13. Hukuk Dairesi 2014/19846 E. , 2014/22357 K.
"İçtihat Metni"MAHKEMESİ :Tüketici Mahkemesi
Taraflar arasındaki alacak davasının yapılan yargılaması sonunda ilamda yazılı nedenlerden dolayı davanın kısmen kabulüne kısmen reddine yönelik olarak verilen hükmün süresi içinde taraflar avukatınca temyiz edilmesi üzerine dosya incelendi gereği konuşulup düşünüldü.
KARAR
Davacı,davalı bankadan kredi kullandığını,daha sonra da yapılandırdığını, kredi kullanımı ve yapılandırma sırasında kendisinden 3.790,00 TL masraf ve yapılandırma ücreti alındığını, alınan ücretin haksız olduğunu,3.790,00 TL asıl alacak ve 3.053,87 TL işlemiş faiz olmak üzere 6.843,87 TL nin iadesinin sağlanması için icra takibi yaptığını,ancak davalı tarafın itirazı üzerine icra takibinin durduğunu ileri sürerek itirazın iptaline ve davalının %20 den aşağı olmamak üzere icra inkar tazminatına karar verilmesini istemiştir.
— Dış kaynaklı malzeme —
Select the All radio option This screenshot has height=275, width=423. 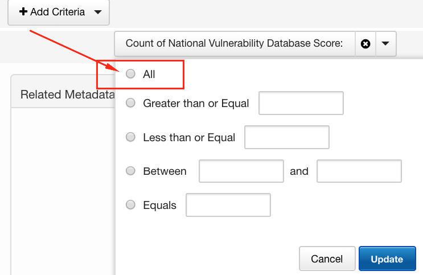click(x=131, y=74)
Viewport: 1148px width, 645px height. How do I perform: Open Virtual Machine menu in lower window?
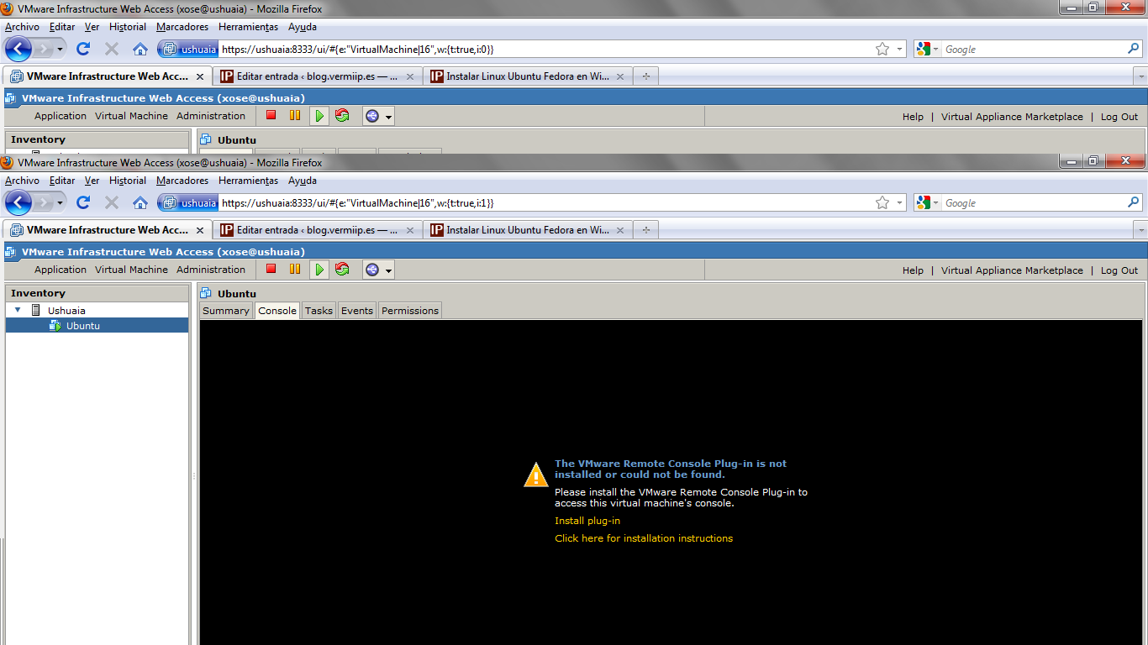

Davalı, davanın reddini dilemiştir.
Mahkemece,davanın kısmen kabulüne,... 18.İcra Müdürlüğünün 2013/9292 Esas sayılı dosyasındaki takibe yapılan itirazın asıl alacak yönünden iptali ile,takibin asıl alacak miktarı üzerinden devamına,faiz talebi yönünden davacının davasının reddine,faiz talep edilen miktar üzerinden %20 kötüniyet tazminatının davacıdan alınarak davalıya verilmesine karar verilmiş,hüküm davacı ve davalı tarafından temyiz edilmiştir.
1-Dosyadaki yazılara, kararın dayandığı delillerle yasaya uygun gerektirici nedenlere ve özellikle delillerin takdirinde bir isabetsizlik bulunmamasına göre davalının tüm,davacın sair temyiz itirazlarının reddi gerekir.
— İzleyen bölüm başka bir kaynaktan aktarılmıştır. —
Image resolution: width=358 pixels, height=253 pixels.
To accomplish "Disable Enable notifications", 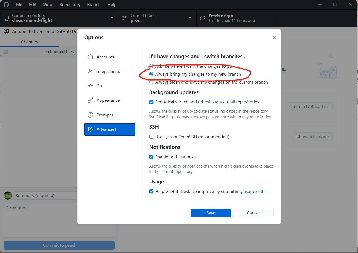I will pos(151,157).
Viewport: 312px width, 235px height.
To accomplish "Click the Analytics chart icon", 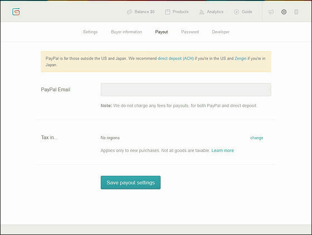I will [x=202, y=12].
2-Dava,İcra ve İflas Kanununun İİK’nın 67. maddesine dayalı itirazın iptali istemine ilişkindir.Uyuşmazlık,işlemiş faiz talebinin reddi halinde davacı alacaklı aleyhine kötüniyet tazminatına hükmedilip hükmedilemeyeceği hususundadır.İcra ve İflas Kanununun 67 maddesinin 2.fıkrasına göre; “ Bu davada borçlunun itirazının haksızlığına karar verilirse borçlu; takibinde haksız ve kötü niyetli görülürse alacaklı; diğer tarafın talebi üzerine iki tarafın durumuna, davanın ve hükmolunan şeyin tahammülüne göre, red veya hükmolunan meblağın yüzde yirmisinden aşağı olmamak üzere,
uygun bir tazminatla mahkum edilir.”Kötüniyet tazminatı,takibe girişmekte kötüniyetli bulunduğu borçlu tarafından açıkça kanıtlanmış olan ya da öyle olduğu ayrıca kanıtlanmasına gerek bulunmaksızın dosya kapsamından açıkça anlaşılabilen alacaklıya yönelik bir yaptırım niteliğindedir.Anılan yasa hükmüne göre,alacaklının anılan tazminata mahkum edilebilmesi,açıkça,takibin kötüniyetle yapılmış olması koşuluna bağlanmıştır.Hemen belirtmek gerekir ki,alacaklının icra takibini kötüniyetli olarak yaptığı hususu,borçlu tarafından kanıtlanmalıdır.Öğretiye ve Yargıtay uygulamasına göre,alacağının bulunmadığını bildiği veya bilmesi gereken bir durumda olduğu halde,icra takibine girişen alacaklı,kötüniyetli kabul edilir.Açıklanan bu yasal durum ve ilke çerçevesinde somut olay değerlendirildiğinde davalı,davacının icra takibinde kötüniyetli olduğunu yasal delillerle kanıtlayamamış olup,dosya içeriğinde de kötüniyetin varlığını açıkça ortaya koyacak bir yöne rastlanmamıştır. Alacağın varlığına maddi hukuk kuralları çerçevesinde inanarak takibe girişen ve asıl alacağını ispatlayan ancak işlemiş faiz yönünden talebi reddedilen alacaklının söz konusu hüküm çerçevesinde tazminatla sorumlu tutulmasına hukuken olanak yoktur. Hal böyle olunca,mahkemece, davalının bu istemi hakkında red kararı verilmesi gerekirken, yazılı şekilde karar verilmesi usul ve yasaya aykırı olup, bozma nedenidir. Ne var ki, bu yanlışlığın giderilmesi yeniden yargılama yapılmasını gerektirmediğinden, usulün 438/7.maddesi uyarınca hükmün düzeltilerek onanmasına karar verilmesi gerekmiştir.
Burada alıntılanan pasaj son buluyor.